:: Document segment ::

On 6 May 2010 criminal proceedings were opened against the third applicant as well. He submitted a private expert ’ s report of 20 October 2010 to prove the lawfulness of the system.
On 27 December 2012 H. submitted his expert report. He arrived at the conclusion that there were particularities in the arrangement of the emission taking into account the settings with the investors as the legal vehicle used (non-voting shares) did not match the economic expectation and an integrated business actor would not use such arrangements. That arrangement was not comprehensible from an economic point of view. This system could only be established through the intended cooperation ( bewusste und gewollte Zusammenarbeit ) of those involved who sought to conceal the real purpose of the scheme. There was evidence showing a refinancing of the investors within HB International which however had been concealed from the certified public accountant by the first applicant and the fourth applicant who had submitted wrong statements in this regard. The transactions had to be seen as one uniform act. Within HLH, the capital of the non-voting shares could be treated as shareholders capital but not within HB International. The applicants must have known about the full frame of transactions. The system also caused damage of at least EUR 5.5 Mio for HB International. The redemption of stocks ( R ü ckkauf ) in 2006 and 2007 was reasonable from an economic perspective.
Upon the order of the public prosecutor, H. clarified certain passages in his expert report on 13 January 2011.
The expert report and the statement of 13 January 2011 were served on the applicants.
On 21 February 2011 the second applicant filed a statement claiming that H. had made an error in calculation.
H. responded to this statement on 22 February 2011, explaining his calculation and negating a calculation error.
On 22 February 2011 the third applicant filed an objection because of violation of the law ( Einspruch wegen Rechtsverletzung ), complaining that he had not been informed about the appointment of H. in advance and that H. had answered questions of law (when answering the question No 6). He requested the dismissal of H. as official expert because of lack of expertise and questioning the findings of H. on certain points of the expert ’ s report. In case the appointment of H. be maintained, another expert should be appointed. Further it was requested that H. should amend his expert report and include share emissions in 2006 as well. He submitted two private expert reports.

:::

### Objective 1
Answer these questions using the case excerpt:
(a) How much damage did the system cause HB International, according to H.'s report?
(b) What did the second applicant claim in the statement filed on 21 February 2011?
(c) How many private expert reports did the third applicant submit with his objection?
### Objective 2
Sum up the case excerpt in two sentences.

:: Material ::

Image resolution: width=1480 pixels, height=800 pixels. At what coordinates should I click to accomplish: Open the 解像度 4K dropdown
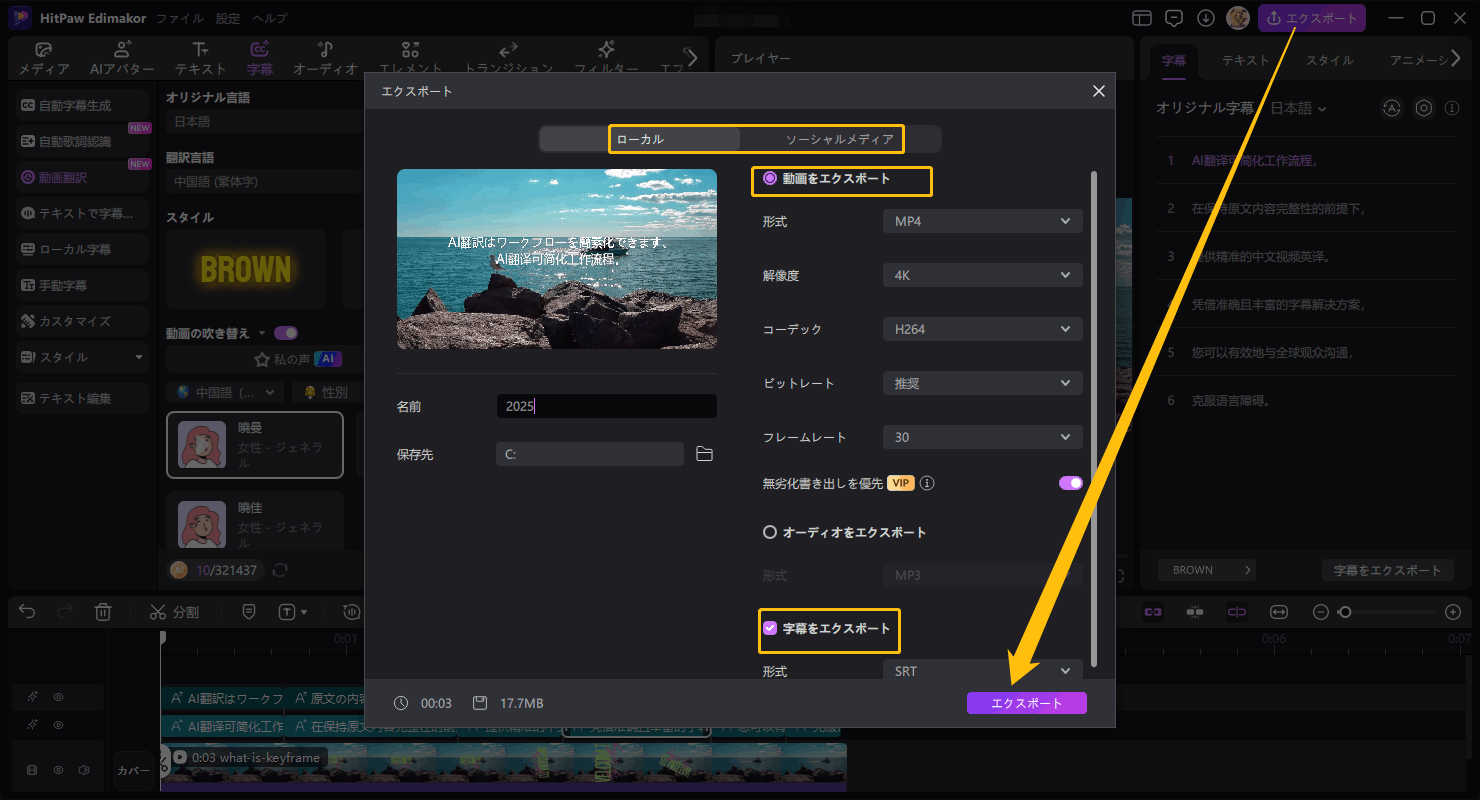pyautogui.click(x=981, y=275)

:::

### Task output 1
(a) At least EUR 5.5 Mio.
(b) That H. had made an error in calculation.
(c) Two.

### Task output 2
H.'s expert report found that the system could only have been set up through the deliberate cooperation of those involved, that the applicants must have known about all the transactions, and that it caused HB International at least EUR 5.5 Mio in damage. After the report was served, the second applicant claimed a calculation error, which H. denied, and the third applicant filed an objection seeking H.'s dismissal for lack of expertise.